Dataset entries
☆ ☆ ☆ ☆ ☆

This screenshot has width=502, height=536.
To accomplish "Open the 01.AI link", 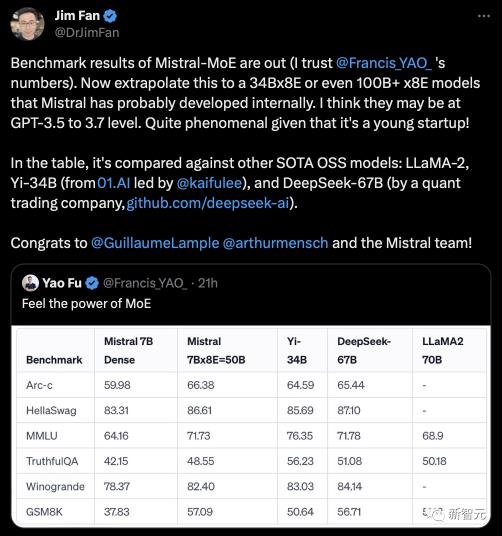I will [113, 183].
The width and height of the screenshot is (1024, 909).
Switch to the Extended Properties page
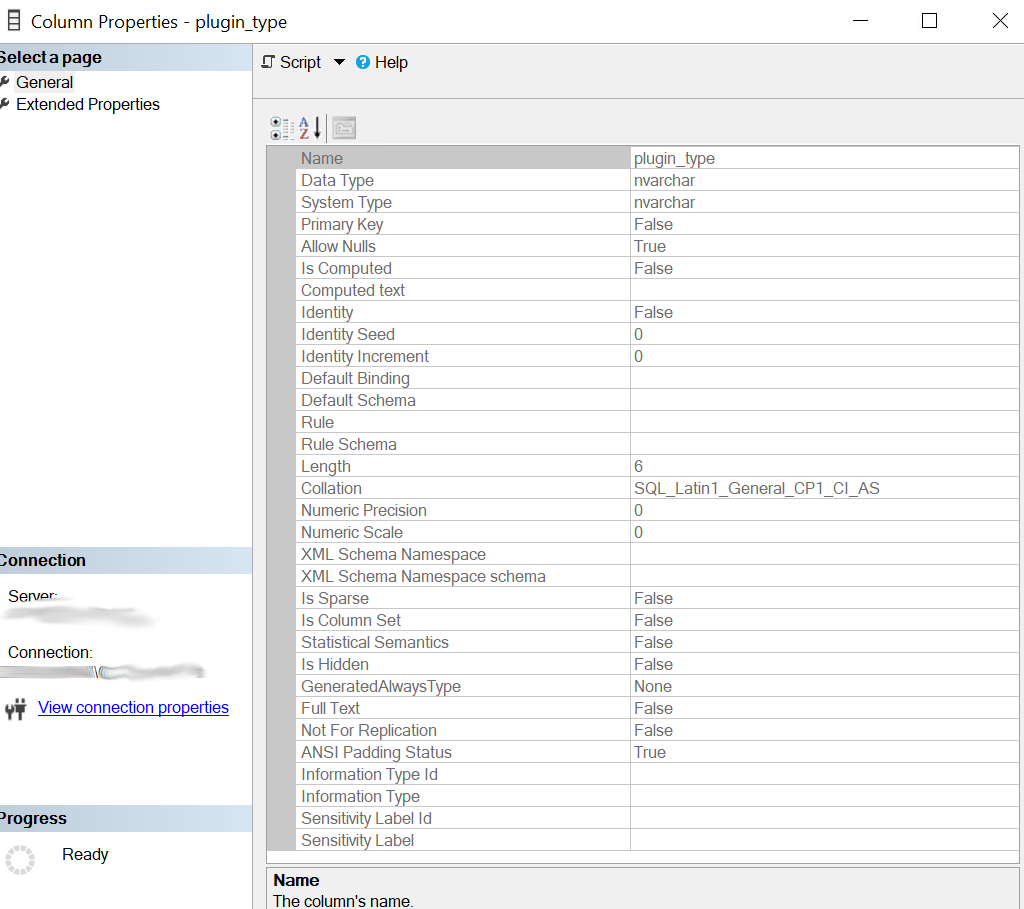coord(87,104)
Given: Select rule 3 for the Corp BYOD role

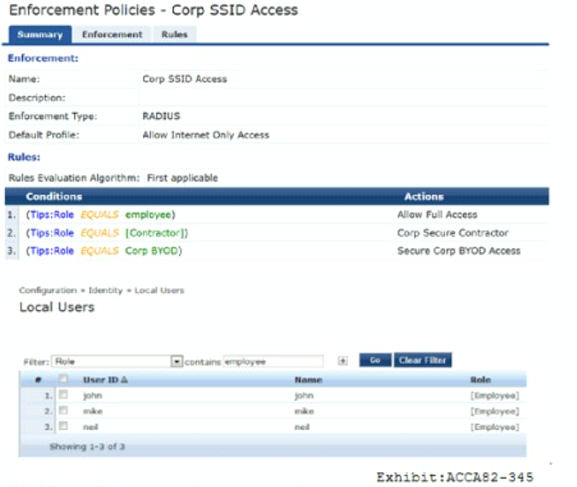Looking at the screenshot, I should coord(277,251).
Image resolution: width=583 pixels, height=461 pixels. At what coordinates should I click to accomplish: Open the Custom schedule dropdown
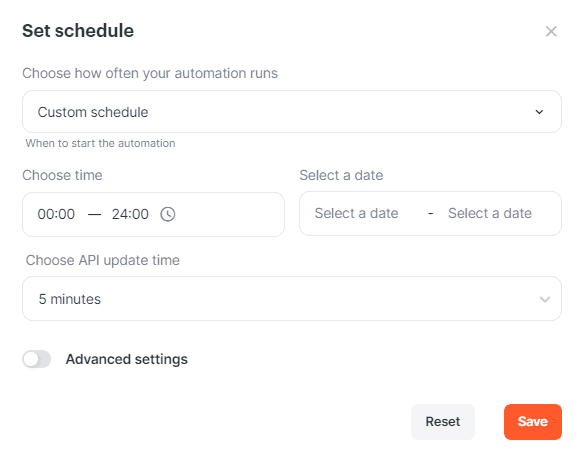pyautogui.click(x=292, y=112)
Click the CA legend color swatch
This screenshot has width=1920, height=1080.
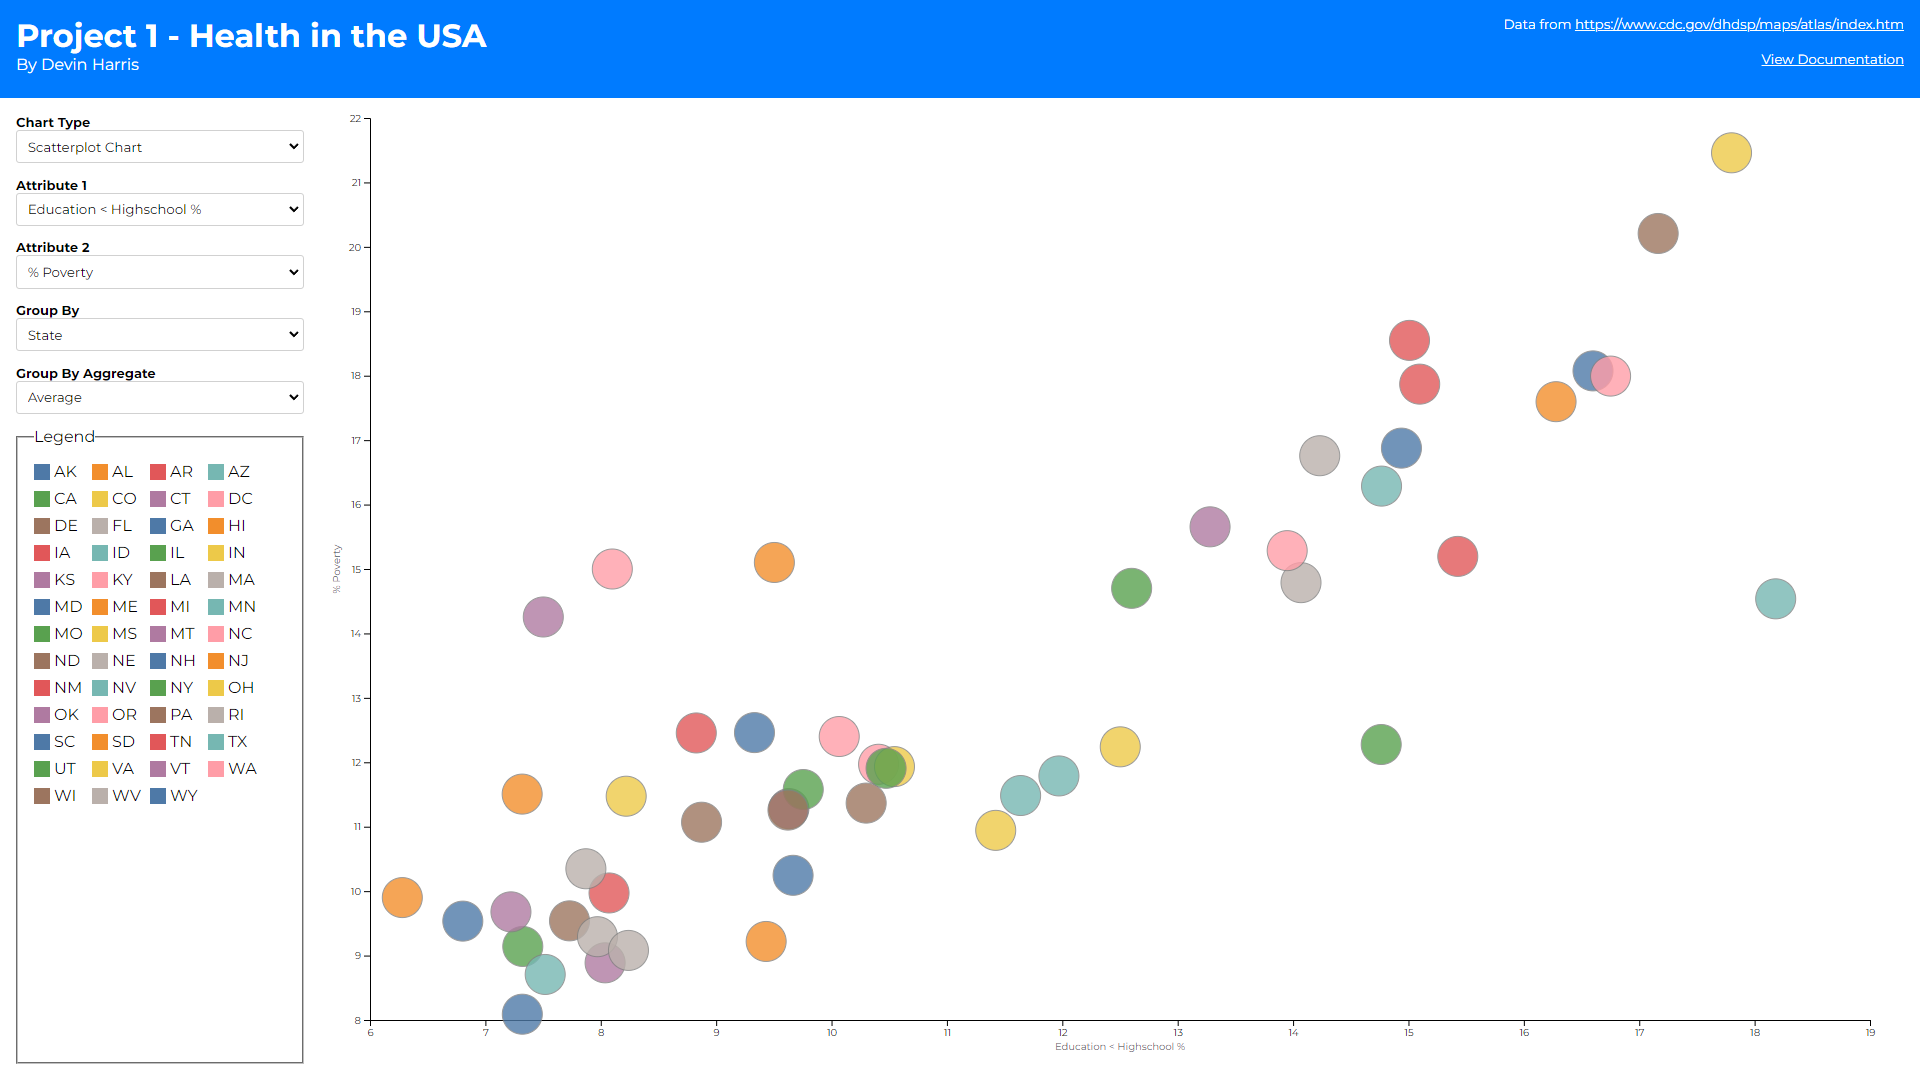[42, 499]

☆ ☆ ☆ ☆ ☆

● **Try it**
Starting with the line that contains "Switch to the Extended Properties page", print every line through the end of the data exactly as written; omit all pictures and add nothing else.

● **Solution to this exercise**
Switch to the Extended Properties page
coord(87,104)
Given: Select rule 3 for the Corp BYOD role

Looking at the screenshot, I should coord(277,251).
Image resolution: width=583 pixels, height=461 pixels. At what coordinates should I click to accomplish: Open the Custom schedule dropdown
pyautogui.click(x=292, y=112)
Click the CA legend color swatch
This screenshot has width=1920, height=1080.
[42, 499]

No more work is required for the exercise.